Lorry was spreadeagled, asleep on the patch of concrete at the front of the house when I got back. He looked small and vulnerable lying there, his arms up above his head. His clown doll was discarded at his side, so I picked it up and placed it on his chest and went straight into the kitchen. I was starving and thought I could make a sandwich for me and Lorry to share. My mother was sitting at the pine table, smoking, and she looked up when I walked in and smiled. The shadows under her eyes seemed to have lifted, and the lines on her forehead looked softer, less pronounced.
‘Hi Nif. How are you?’ It was the first time she had asked me anything in ages. I must have looked surprised, because her smile got wider and she ground out her cigarette in the ashtray.
‘Come here.’ She held her arms out to me and made a beckoning motion with her fingers. Her arms when they settled around me were hard and bony, yet surprisingly strong. She held me tightly and breathed in, her face pressed into the side of my neck. When I pulled away I saw that her eyes were wet.
‘Can you feel her, Nif?’ I felt suddenly cold. ‘Can you feel her? She’s here, isn’t she? Petra’s here. She’s come back.’ She was smiling properly now, a placid smile that covered her whole face and made her eyes shine.
It was like when we used to go to church and she would listen to the priest and his mutterings in Latin, and she would look peaceful and contented. She would step up to Father Declan to take communion and as she opened her mouth, her pink tongue ready to take the wafer, she would have such a look of pure elation on her face that I thought back then I wanted to be confirmed, to have the same experience of joyful contentment as my mother did. When she would walk back to take her place in the pew, her step would be light and she would look like she was gliding.
She had the same look on her face now, and her eyes were gleaming behind the tears.
‘Petra’s come back, and she says that she’s forgiven me.’
I sat with my dad that afternoon as he worked on my mother’s sculpture. He had angled a spotlight onto the wheel where the head sat, even though there was enough light seeping in through the coagulated moss on the corrugated plastic roof.

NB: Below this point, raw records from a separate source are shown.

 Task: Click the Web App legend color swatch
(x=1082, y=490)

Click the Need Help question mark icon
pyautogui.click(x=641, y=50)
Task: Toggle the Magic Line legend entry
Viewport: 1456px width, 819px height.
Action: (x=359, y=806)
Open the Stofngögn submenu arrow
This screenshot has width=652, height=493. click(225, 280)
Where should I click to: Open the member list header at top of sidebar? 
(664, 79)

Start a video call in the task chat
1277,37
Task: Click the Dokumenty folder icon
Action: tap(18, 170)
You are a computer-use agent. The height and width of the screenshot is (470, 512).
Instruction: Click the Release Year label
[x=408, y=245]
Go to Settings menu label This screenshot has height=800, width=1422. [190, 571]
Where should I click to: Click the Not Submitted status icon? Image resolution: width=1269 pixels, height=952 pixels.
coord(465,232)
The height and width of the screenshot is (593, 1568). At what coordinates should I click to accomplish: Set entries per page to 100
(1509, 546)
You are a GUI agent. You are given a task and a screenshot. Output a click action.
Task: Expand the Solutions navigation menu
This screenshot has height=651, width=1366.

He’d already removed much of the clay that he’d built up. He said the heat had made it harder than usual and difficult to work with. I watched as his fingers applied the new clay. The dark orange substance built up in layers, substrates, the head starting to take on its new form. He placed strips of clay under the eye sockets, and above them, using his tools to carve them once they were in place. He used his fingers to press onto the forehead, pulling back to ease the clay flat. His thumbs worked away under the chin, pulling the substance upwards and outwards, making the neck swanlike and graceful.
It was the eyes that fascinated me the most, though, and I knew that when he had formed the brows and the cheekbones and smoothed the skin, and was satisfied that the line of the nose was perfect, he would take a metal-headed tool, a piece of thick wire shaped into a loop and secured at the rough ends to a wooden handle. Meticulously, he would insert the metal end into the eyeballs, his fingers working slowly and firmly to ease out a lump of clay. This would create both the iris and the pupil. Both would merge into an unseeing void. But this afternoon he was still not satisfied and my mother’s eyes remained intact, uncarved.